Cela commença par un parcours épique dans les lacets pyrénéens à vive allure, toute sirène dehors. Les ambulanciers aragons n’ont pas à rougir des qualités de pilotage requises pour un rallye automobile de niveau mondial. À l’hôpital de Barbastro, nous fûmes séparés un long moment, le temps que mon dos soit radiographié. Pour éviter tout mouvement de ma colonne vertébrale, plutôt que de me les enlever normalement, les infirmières découpèrent mes vêtements aux ciseaux. Elles donnèrent les lambeaux à ma femme qui, déjà inquiète de niveau 7.3, se décomposa un peu plus. Nous nous retrouvâmes ensuite dans une salle de passage, entre des personnes âgées intubées et des patients qui râlaient de douleur. Le soir venait, la nuit tombait, les médecins ne se prononçaient toujours pas. Ce n’est qu’à la nuit tombée que le premier diagnostic était annoncé : il n’y a rien de grave pour le moment. « Mais il pourra marcher ? » répétait ma femme en boucle. Je crois que l’on pouvait voir ses cheveux tomber. La terreur avait trouvé un visage à dominer. Les infirmières qui ne parlaient pas autre chose que leur belle langue ibérique n’étaient de plus pas aptes à répondre à ces questions. Elles restaient aussi évasives que possible, creusant plus encore les traits de ma femme épuisée.
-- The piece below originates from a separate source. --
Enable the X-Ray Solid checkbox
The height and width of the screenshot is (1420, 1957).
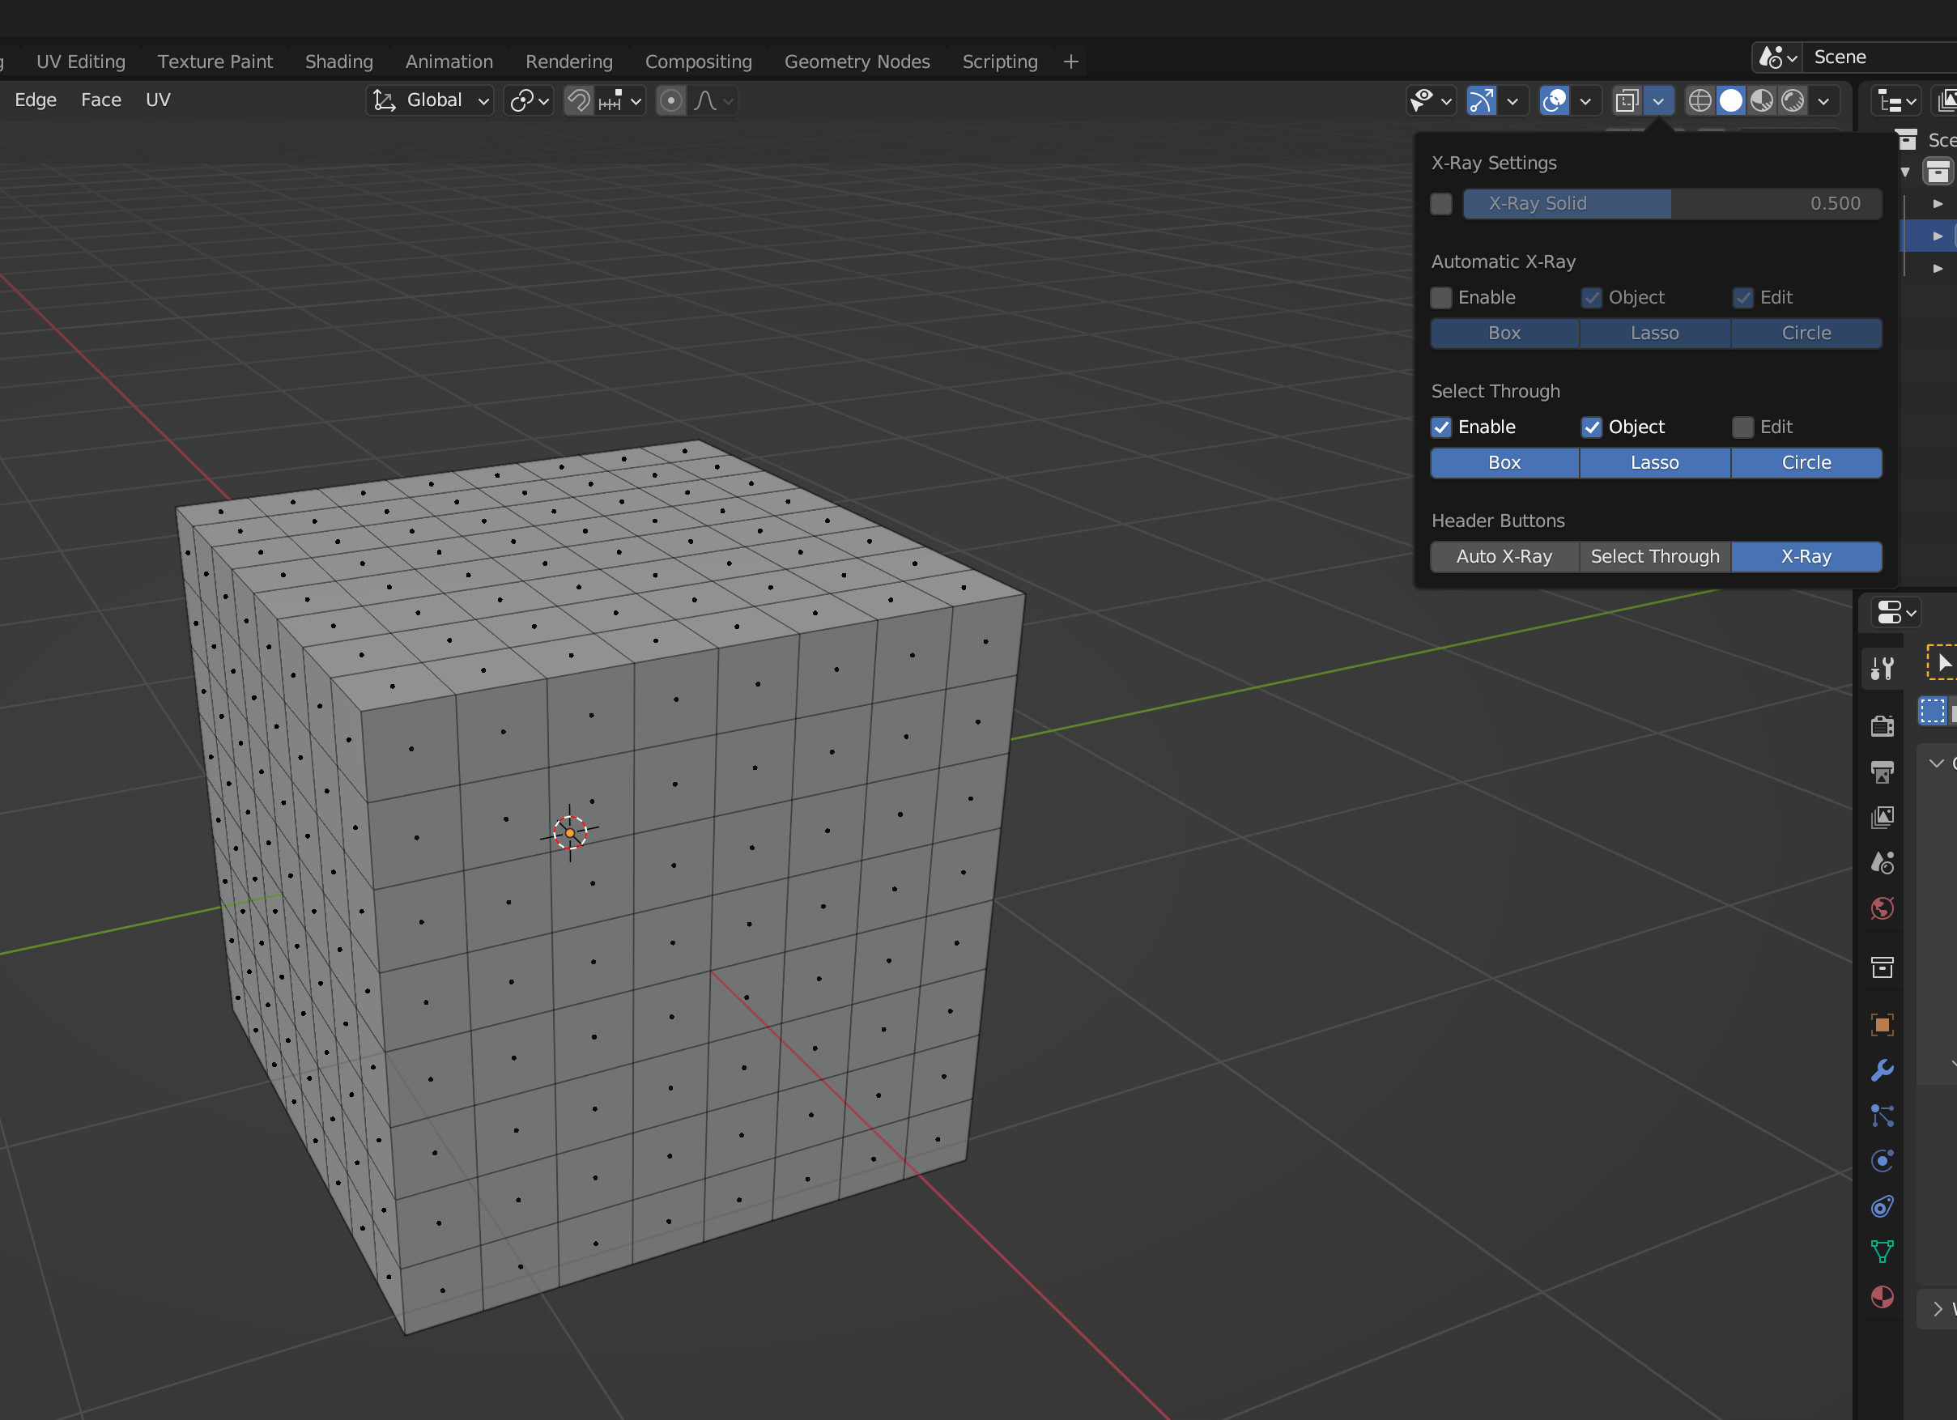(x=1441, y=204)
Le lendemain en fin de matinée, un médecin français d’Europe Assistance arriva, enfin. Un médecin bien détendu, qui en avait vu d’autres. Il nous rassura, nous expliqua tout, nous montra les radiographies. « D12 et L2, là, vous voyez ces fissures ? » Deux vertèbres fracturées, et des disques intervertébraux ratatinés. Des ambulanciers me mirent dans une coque gonflable : je ne pouvais plus bouger, rien. Le rapatriement fut long, éternel. D’abord en ambulance, de Barbastro à l’aéroport de Barcelone, d’où j’écris encore aujourd’hui, quatorze ans plus tard. Puis en avion jusqu’à Orly. Enfin, je crois, je sais plus. Et puis encore en ambulance. On me déposé sur mon lit, à Sceaux, en banlieue parisienne, aux alentours de minuit. Ma femme venait d’arriver elle aussi, près de La Rochelle, en voiture, toute seule, à une période de la saison estivale que Bison Futé ne conseillerait même pas à une horde de caravanes néerlandaises.
Le reste, c’est un mois de corset de contention, dont deux semaines complètement alité décomptés de mes congés payés, avec injection d’anticoagulant dans le gras du ventre tous les jours par ma grand-mère. Ce ne fut pas si terrible. J’ai une très grande propension naturelle à ne rien faire du tout.
Le plus étonnant est que je n’en ai pour le moment aucune séquelle physiologique.